La profezia di Noah Lyles sull’arroganza del basket USA: i Mondiali gli hanno dato ragione
"Campione del mondo di cosa?". Quando il velocista americano, Noah Lyles, pronunciò questa frase parlando dell'ego smisurato della NBA nel mettersi in testa una corona d'alloro che va ben oltre i confini degli States (o della franchigia canadese dei Toronto Raptors), finì nel mirino della critica per aver ridimensionato l'ambito della pallacanestro a stelle e strisce.
"Qualcuno aiuti questo fratello", scrisse Kevin Durant (Phoenix Suns) sui social alimentando il dibattito su quella opinione. Il suo intervento fece da capofila a molti altri dello stesso tenore. Ma oggi, dopo la sconfitta e l'eliminazione del Team Usa per mano della Germania ai Mondiali di Basket (la finale sarà tedeschi contro Serbia) quelle parole, bollate come un sacrilegio, tornano in auge con prepotente efficacia, a mo' di esempio e profezia.
Lyles riconosceva sì il grande valore agonistico e sportivo del campionato, elogiandone molti giocatori e la capacità di attrarre i più forti talenti al mondo, ma chiarì che c'era un aspetto della questione equivoci, forse eccessivo: la squadra che conquista il titolo nel torneo di basket Usa non può, per quelle ragioni poc'anzi esposte, impugnare lo scettro di vincitore iridato assoluto. Per lui era (ed è) qualcosa di inaccettabile, ingiusto. E spiegò perché, partendo da un punto fermo: la NBA resta pur sempre un torneo nazionale.
Lo fece da sprinter che aveva infilato al collo ben 3 medaglie d'oro ai Mondiali di Atletica leggera disputati di recente in Ungheria: nei 100 (con il tempo di 9″83, migliore prestazione iridata stagionale), nei 200 e nella staffetta 4×100 metri ha brandito tra le mani i metalli preziosi lasciando alle spalle, in alcuni casi con distacchi abissali, avversari provenienti da tutte le nazioni.

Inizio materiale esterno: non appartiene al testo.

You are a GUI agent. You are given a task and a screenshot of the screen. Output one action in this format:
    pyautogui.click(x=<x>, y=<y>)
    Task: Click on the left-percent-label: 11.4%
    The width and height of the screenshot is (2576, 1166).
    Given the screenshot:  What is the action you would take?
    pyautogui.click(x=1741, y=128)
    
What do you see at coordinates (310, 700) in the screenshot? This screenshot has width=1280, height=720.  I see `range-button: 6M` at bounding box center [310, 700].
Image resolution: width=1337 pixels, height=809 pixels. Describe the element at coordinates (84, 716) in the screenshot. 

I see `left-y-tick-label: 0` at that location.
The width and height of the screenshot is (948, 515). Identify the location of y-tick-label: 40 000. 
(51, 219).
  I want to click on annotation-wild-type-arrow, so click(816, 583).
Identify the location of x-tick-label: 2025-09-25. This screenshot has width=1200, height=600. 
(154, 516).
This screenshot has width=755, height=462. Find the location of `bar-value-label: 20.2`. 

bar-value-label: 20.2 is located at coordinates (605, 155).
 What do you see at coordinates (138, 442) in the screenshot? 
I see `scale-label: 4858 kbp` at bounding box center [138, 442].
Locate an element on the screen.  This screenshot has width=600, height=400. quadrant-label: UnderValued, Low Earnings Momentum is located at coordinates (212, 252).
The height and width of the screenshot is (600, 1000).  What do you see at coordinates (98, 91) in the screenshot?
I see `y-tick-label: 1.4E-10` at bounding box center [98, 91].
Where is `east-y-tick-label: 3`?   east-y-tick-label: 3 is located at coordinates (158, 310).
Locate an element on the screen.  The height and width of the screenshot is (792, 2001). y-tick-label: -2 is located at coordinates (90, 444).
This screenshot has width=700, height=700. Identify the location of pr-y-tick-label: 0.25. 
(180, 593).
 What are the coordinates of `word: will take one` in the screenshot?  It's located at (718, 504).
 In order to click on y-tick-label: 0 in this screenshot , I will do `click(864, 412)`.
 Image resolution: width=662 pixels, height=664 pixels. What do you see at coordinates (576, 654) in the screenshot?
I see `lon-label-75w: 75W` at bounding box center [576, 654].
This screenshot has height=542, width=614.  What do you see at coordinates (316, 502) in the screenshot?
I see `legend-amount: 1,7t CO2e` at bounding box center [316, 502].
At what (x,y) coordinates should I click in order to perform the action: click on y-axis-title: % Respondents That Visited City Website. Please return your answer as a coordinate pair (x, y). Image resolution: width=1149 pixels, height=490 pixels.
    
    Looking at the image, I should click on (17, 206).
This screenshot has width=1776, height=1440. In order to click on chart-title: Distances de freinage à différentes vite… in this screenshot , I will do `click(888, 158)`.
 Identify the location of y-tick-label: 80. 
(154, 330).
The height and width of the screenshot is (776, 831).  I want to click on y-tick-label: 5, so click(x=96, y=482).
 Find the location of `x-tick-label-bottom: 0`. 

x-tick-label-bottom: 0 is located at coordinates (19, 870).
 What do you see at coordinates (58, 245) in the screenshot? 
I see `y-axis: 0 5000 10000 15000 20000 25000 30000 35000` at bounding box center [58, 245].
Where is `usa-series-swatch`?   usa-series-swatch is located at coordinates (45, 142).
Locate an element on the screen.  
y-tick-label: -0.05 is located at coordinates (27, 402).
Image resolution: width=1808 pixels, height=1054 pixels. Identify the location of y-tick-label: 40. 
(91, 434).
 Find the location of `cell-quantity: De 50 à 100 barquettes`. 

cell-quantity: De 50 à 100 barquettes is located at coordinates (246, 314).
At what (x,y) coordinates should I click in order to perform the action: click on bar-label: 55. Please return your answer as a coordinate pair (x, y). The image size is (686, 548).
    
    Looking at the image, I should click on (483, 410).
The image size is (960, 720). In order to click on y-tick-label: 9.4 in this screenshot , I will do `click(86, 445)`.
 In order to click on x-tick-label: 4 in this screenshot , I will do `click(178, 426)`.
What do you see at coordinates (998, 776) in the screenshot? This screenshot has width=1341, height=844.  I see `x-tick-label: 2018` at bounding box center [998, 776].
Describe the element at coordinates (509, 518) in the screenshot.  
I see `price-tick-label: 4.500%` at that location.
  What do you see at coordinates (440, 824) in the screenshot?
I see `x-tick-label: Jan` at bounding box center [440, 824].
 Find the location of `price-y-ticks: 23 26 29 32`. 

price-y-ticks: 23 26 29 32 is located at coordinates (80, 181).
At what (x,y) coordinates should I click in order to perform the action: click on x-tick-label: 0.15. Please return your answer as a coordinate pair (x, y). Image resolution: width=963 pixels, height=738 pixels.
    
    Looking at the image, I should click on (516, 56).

Sai cosa mi fa più male? – disse in conferenza stampa -. Quando guardo le finali NBA e leggo sulle teste dei vincitori ‘campioni del mondo… Campione del mondo di cosa? Degli Stati Uniti?
Non era uno sberleffo. Pur esplicando quel concetto con accenti ironici, non stava né mancando di rispetto né rinnegava le tradizioni sportive del proprio Paese. Il suo ragionamento era un po' più articolato e si fondava su un concetto essenziale.
Non fraintendetemi, adoro gli Stati Uniti – aggiunse -. Ma gli Stati Uniti non sono il mondo! Il mondo siamo noi, qui (ai mondiali di atletica, ndr). Qui abbiamo praticamente i concorrenti di tutte le nazionalità che cercano di lottare e tenere alta la propria bandiera. Non ci sono bandiere nella NBA.